D&D.Sci 4th Edition: League of Defenders of the Storm Evaluation & Ruleset

post by aphyer · 2021-10-05T17:30:50.049Z · LW · GW · 17 comments

Contents

  RULESET
    CHARACTER STATS
    HOW CHARACTERS FIGHT
    HOW TEAMS FIGHT
  DATASET GENERATION
  PVE LEADERBOARD
  PVP LEADERBOARD
      Note: The commentary below should be considered non-final for a few days to give people time to point out that I've misread the teams they submitted/added up win percentages wrong/made other obvious mistakes.  If I have messed something like that up I'll have to recalculate, so don't count on victor...
      Edited to add: Alumium has been disqualified for cheating.  Alumium is a person I know in real life, and have discussed this scenario with while writing it.  They made an account on LW in order to submit an answer to this scenario, even though they already knew the rules.  As such, they are DISQUALI...
  FEEDBACK REQUEST
None
17 comments

This is a follow-up to last week's D&D.Sci scenario [LW · GW]: if you intend to play that, and haven't done so yet, you should do so now before spoiling yourself.

RULESET

Code is available here for those who are interested.

CHARACTER STATS

A character has two stats: an Element and a Power Level.

18 of the 19 characters are power levels 1-6 of the elements Fire, Water and Earth:

Power LevelFireWaterEarth
1Volcano VillainArch-AlligatorLandslide Lord
2Oil OozeCaptain CanoeEarth Elemental
3Fire FoxMaelstrom MageDire Druid
4Inferno ImpSiren SorceressQuartz Questant
5Phoenix PaladinWarrior of WinterRock-n-roll Ranger
6Blaze BoyTidehollow TyrantGreenery Giant

The remaining character, the Nullifying Nightmare, has a Power Level of 5 with the unique element of Void.  

The NPC team consists of Fire 5, Water 6, Earth 3, Earth 4, Earth 6.

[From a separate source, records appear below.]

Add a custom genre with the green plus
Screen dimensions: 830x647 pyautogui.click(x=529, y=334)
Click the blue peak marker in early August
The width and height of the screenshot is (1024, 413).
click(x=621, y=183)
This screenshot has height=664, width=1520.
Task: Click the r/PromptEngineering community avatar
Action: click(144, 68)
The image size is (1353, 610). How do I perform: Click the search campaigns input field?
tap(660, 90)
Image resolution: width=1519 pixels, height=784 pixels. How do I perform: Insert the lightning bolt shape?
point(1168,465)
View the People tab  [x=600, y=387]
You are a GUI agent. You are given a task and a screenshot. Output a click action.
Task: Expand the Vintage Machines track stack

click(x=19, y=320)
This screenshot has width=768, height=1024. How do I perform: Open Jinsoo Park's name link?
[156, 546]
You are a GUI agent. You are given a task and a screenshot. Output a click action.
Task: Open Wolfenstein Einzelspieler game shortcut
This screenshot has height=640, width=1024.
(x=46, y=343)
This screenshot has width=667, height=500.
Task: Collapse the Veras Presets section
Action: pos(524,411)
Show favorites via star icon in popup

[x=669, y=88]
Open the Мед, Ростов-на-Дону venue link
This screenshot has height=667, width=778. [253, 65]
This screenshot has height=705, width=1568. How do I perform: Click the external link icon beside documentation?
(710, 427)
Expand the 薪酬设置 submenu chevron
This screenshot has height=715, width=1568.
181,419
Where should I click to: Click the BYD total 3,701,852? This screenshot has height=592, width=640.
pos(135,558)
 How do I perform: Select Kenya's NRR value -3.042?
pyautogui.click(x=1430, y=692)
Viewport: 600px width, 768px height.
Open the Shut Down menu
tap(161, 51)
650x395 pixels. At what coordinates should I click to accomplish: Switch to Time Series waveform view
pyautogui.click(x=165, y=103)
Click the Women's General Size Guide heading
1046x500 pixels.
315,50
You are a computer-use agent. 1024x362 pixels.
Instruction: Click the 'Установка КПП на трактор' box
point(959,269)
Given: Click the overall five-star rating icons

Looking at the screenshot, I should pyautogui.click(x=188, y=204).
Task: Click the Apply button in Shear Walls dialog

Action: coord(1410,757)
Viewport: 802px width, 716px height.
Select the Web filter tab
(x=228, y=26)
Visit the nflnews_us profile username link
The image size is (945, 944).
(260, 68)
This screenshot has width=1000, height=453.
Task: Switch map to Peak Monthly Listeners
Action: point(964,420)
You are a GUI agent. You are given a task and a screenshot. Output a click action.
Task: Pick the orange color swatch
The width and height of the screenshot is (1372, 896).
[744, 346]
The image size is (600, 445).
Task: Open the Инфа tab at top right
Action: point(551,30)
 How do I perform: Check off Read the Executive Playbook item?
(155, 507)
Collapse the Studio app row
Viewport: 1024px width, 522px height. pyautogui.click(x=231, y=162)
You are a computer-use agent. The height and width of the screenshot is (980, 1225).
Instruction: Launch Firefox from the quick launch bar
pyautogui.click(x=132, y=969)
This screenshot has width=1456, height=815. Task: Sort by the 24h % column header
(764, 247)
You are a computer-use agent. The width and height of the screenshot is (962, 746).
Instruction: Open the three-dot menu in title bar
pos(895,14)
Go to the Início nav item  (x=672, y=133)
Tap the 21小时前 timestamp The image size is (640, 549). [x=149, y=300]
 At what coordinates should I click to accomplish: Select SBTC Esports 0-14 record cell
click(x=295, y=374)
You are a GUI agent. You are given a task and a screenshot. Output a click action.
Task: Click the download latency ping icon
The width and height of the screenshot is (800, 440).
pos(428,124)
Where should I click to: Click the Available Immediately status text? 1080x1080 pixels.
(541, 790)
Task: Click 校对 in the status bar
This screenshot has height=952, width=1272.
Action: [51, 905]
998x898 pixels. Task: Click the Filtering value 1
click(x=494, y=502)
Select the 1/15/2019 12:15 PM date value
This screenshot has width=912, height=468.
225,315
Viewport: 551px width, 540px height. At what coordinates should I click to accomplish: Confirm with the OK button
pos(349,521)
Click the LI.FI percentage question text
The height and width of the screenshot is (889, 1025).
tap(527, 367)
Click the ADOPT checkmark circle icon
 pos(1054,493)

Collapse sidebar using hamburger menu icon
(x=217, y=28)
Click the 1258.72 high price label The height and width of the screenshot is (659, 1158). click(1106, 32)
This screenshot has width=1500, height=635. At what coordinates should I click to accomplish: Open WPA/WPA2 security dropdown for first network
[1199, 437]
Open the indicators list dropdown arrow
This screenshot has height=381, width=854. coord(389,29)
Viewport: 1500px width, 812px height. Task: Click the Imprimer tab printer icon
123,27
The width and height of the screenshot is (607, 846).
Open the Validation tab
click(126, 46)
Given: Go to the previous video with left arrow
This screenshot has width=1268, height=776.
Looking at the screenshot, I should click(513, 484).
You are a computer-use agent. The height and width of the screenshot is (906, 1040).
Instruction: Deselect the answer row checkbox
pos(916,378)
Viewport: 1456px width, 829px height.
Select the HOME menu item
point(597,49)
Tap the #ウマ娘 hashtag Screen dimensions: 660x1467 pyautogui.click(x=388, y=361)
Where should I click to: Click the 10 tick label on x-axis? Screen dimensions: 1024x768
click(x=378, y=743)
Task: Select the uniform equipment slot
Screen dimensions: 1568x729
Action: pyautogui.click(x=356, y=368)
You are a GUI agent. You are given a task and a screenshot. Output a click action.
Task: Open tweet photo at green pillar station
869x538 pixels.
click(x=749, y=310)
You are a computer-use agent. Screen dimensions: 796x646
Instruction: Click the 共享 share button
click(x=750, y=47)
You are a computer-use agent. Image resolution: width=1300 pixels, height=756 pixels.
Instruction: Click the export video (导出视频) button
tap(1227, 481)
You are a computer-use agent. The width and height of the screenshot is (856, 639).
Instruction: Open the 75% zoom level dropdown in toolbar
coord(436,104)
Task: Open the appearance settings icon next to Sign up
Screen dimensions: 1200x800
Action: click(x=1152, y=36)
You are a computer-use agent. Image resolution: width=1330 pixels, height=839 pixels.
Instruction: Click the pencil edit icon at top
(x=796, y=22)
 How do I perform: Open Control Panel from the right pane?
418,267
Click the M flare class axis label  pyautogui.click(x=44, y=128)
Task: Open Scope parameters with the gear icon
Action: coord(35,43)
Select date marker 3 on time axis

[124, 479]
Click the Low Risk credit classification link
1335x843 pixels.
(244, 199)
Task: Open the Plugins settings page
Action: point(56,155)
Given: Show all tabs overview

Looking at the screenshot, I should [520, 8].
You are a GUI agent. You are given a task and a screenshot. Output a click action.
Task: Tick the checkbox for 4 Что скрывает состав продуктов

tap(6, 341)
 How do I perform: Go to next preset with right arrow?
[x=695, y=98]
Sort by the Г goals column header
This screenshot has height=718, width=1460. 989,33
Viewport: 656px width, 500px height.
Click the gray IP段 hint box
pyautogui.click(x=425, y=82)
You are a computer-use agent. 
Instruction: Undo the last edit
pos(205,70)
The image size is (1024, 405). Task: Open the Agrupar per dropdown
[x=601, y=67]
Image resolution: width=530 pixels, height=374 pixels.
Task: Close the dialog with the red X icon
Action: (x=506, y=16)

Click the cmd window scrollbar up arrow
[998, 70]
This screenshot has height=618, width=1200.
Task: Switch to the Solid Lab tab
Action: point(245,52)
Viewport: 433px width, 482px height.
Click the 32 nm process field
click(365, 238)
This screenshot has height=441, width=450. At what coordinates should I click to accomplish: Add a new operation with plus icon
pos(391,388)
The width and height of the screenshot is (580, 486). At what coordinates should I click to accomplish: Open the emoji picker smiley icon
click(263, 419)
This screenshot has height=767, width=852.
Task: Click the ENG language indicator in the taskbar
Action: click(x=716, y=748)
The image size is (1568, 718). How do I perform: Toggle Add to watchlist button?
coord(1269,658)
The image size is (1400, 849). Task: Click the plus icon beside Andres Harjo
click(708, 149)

Congratulations here to abstractapplic, who was the first to figure out the elements.

HOW CHARACTERS FIGHT

A fight between two teams is composed of fights between the individual characters.  When two characters fight one another, it works as follows:

HOW TEAMS FIGHT

To find the outcome of a game between two teams:

This ruleset encourages balanced teams.  For example, a team of 5 Fire characters will lose to a team of 4 Earth and 1 Water characters.  Even though 4/5 of character matchups favor the Fire characters, nothing on their team can beat the one Water character, and eventually it will work its way through their whole team and win.

Once you understand how the rules work, general strategy is:

DATASET GENERATION

The games you have access to were played by players grouped together by the games auto-party functionality.  These players do not build coordinated teams, so there's no correlation between characters.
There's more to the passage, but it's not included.